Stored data
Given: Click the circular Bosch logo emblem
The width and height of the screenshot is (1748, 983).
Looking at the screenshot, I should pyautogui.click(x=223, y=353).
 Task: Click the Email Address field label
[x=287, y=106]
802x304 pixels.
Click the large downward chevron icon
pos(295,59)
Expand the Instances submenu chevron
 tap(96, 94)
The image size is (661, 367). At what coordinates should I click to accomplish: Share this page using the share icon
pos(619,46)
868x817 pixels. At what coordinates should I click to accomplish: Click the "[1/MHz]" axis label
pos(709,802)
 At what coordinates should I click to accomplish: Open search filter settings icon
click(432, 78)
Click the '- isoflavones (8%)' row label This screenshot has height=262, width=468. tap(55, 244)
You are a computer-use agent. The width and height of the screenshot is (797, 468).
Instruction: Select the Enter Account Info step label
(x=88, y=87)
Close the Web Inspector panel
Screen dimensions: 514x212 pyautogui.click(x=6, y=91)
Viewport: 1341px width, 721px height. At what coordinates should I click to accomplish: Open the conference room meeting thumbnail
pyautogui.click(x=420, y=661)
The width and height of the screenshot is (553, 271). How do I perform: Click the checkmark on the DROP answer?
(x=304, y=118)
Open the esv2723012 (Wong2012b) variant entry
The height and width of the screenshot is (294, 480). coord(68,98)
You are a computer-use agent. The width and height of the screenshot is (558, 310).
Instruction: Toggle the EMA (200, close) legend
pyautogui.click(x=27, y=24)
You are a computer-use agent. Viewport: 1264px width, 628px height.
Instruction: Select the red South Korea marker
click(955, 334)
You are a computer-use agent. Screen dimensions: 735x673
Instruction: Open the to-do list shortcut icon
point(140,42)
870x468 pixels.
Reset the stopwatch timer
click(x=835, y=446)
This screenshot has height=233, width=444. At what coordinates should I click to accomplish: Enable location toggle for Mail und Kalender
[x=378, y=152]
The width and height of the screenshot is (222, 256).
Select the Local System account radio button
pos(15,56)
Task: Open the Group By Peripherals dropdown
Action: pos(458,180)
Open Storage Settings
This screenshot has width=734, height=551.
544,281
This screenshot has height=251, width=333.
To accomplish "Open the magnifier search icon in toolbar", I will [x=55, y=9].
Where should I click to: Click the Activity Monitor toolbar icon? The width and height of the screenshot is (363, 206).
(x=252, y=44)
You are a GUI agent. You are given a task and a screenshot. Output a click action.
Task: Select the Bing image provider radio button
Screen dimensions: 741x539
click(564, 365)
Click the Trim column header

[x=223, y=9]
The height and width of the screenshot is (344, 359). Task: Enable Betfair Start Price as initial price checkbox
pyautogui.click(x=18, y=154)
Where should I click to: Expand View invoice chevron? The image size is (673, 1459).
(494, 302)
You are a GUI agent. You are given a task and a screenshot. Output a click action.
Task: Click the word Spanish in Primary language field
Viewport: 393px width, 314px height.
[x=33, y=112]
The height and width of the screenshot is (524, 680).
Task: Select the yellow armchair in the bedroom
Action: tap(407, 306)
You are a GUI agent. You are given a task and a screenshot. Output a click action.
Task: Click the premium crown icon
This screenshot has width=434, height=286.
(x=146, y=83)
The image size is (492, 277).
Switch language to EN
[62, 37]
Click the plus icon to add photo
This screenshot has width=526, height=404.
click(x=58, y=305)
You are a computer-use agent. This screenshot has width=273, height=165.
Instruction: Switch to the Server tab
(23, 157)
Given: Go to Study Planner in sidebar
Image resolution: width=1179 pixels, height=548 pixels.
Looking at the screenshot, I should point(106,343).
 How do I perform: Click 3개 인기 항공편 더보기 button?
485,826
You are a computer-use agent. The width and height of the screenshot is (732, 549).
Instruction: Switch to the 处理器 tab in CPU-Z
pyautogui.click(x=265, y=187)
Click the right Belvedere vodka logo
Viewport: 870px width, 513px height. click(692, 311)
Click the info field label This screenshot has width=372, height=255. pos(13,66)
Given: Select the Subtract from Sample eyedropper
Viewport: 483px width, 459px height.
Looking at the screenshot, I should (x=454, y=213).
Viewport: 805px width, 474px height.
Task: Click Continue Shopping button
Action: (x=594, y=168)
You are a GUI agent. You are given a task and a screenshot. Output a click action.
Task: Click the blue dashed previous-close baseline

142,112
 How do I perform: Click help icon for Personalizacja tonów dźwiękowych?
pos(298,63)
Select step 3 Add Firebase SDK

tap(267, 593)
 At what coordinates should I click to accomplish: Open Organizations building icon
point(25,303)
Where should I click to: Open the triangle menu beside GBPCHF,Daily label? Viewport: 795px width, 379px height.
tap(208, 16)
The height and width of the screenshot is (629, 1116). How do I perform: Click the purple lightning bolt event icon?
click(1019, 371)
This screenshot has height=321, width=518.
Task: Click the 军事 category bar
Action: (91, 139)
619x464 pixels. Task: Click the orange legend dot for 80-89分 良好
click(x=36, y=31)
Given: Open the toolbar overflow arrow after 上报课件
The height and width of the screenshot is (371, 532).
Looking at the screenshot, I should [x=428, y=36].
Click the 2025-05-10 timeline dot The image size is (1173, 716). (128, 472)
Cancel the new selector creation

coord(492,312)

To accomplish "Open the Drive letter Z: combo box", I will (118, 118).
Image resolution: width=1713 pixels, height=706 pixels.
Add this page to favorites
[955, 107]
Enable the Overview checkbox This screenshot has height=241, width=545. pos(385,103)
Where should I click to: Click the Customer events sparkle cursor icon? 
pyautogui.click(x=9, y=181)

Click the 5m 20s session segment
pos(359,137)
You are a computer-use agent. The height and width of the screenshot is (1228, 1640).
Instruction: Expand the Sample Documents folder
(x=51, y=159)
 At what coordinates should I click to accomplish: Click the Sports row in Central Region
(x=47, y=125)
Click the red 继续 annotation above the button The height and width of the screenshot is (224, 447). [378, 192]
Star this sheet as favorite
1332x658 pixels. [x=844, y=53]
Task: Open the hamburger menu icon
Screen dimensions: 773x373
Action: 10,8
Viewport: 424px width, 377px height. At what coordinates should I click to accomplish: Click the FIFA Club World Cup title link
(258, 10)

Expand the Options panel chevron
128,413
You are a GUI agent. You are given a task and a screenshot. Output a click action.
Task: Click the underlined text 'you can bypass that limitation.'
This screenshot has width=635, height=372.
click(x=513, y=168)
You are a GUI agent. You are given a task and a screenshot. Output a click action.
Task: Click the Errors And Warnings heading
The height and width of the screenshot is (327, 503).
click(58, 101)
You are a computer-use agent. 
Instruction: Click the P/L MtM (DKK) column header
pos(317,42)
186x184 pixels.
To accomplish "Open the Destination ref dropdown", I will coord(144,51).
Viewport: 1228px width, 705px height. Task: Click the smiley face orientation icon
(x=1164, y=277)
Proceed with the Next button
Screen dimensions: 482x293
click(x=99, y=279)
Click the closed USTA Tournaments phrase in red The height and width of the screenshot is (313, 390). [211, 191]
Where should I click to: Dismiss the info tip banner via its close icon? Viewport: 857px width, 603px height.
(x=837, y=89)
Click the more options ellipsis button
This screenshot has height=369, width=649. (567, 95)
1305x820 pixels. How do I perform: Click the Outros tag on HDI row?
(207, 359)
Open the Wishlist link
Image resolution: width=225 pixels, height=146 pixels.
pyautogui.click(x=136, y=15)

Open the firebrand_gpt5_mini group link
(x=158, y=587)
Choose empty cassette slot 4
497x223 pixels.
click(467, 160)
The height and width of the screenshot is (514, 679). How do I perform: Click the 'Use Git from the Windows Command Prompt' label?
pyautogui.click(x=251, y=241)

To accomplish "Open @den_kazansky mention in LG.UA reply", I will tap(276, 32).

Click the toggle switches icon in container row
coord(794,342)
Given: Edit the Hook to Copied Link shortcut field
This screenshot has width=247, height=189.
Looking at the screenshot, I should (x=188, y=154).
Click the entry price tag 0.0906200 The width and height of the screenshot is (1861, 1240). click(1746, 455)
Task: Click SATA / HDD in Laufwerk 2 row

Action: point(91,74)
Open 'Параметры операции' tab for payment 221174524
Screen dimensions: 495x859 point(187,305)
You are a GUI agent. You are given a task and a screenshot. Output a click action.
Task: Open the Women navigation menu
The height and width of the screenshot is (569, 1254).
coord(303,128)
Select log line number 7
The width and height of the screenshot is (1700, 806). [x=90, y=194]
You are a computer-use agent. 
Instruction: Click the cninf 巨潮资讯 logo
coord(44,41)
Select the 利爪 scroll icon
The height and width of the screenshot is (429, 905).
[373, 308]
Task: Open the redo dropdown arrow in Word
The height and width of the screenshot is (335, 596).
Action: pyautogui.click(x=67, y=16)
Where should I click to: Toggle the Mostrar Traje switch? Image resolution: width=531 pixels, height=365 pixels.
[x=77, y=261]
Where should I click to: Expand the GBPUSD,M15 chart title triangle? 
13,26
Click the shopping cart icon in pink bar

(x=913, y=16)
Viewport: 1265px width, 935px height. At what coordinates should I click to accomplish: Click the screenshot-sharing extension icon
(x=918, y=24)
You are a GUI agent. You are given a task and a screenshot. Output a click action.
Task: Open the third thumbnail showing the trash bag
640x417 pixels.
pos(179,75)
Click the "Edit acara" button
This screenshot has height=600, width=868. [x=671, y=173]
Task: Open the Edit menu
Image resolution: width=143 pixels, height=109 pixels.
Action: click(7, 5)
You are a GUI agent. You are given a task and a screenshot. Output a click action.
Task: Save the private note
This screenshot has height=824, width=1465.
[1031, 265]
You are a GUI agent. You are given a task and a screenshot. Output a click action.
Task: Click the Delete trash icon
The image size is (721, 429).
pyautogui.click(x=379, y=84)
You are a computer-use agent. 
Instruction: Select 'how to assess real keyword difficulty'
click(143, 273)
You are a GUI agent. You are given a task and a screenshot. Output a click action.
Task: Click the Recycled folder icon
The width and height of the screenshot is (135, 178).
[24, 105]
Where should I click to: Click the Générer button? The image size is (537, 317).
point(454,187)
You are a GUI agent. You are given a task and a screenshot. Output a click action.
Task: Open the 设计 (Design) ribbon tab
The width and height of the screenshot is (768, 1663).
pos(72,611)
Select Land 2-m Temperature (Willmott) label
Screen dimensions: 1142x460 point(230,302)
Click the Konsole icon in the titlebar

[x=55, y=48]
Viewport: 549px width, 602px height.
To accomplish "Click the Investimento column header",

DIRECTIONS: All that is needed is the line containing "The width and height of the screenshot is (135, 178)." and each line after it to the end of the data above, set down exactly.

RESULT OF THE TASK:
The width and height of the screenshot is (135, 178).
[24, 105]
Where should I click to: Click the Générer button? The image size is (537, 317).
point(454,187)
You are a GUI agent. You are given a task and a screenshot. Output a click action.
Task: Open the 设计 (Design) ribbon tab
The width and height of the screenshot is (768, 1663).
pos(72,611)
Select Land 2-m Temperature (Willmott) label
Screen dimensions: 1142x460 point(230,302)
Click the Konsole icon in the titlebar

[x=55, y=48]
Viewport: 549px width, 602px height.
To accomplish "Click the Investimento column header",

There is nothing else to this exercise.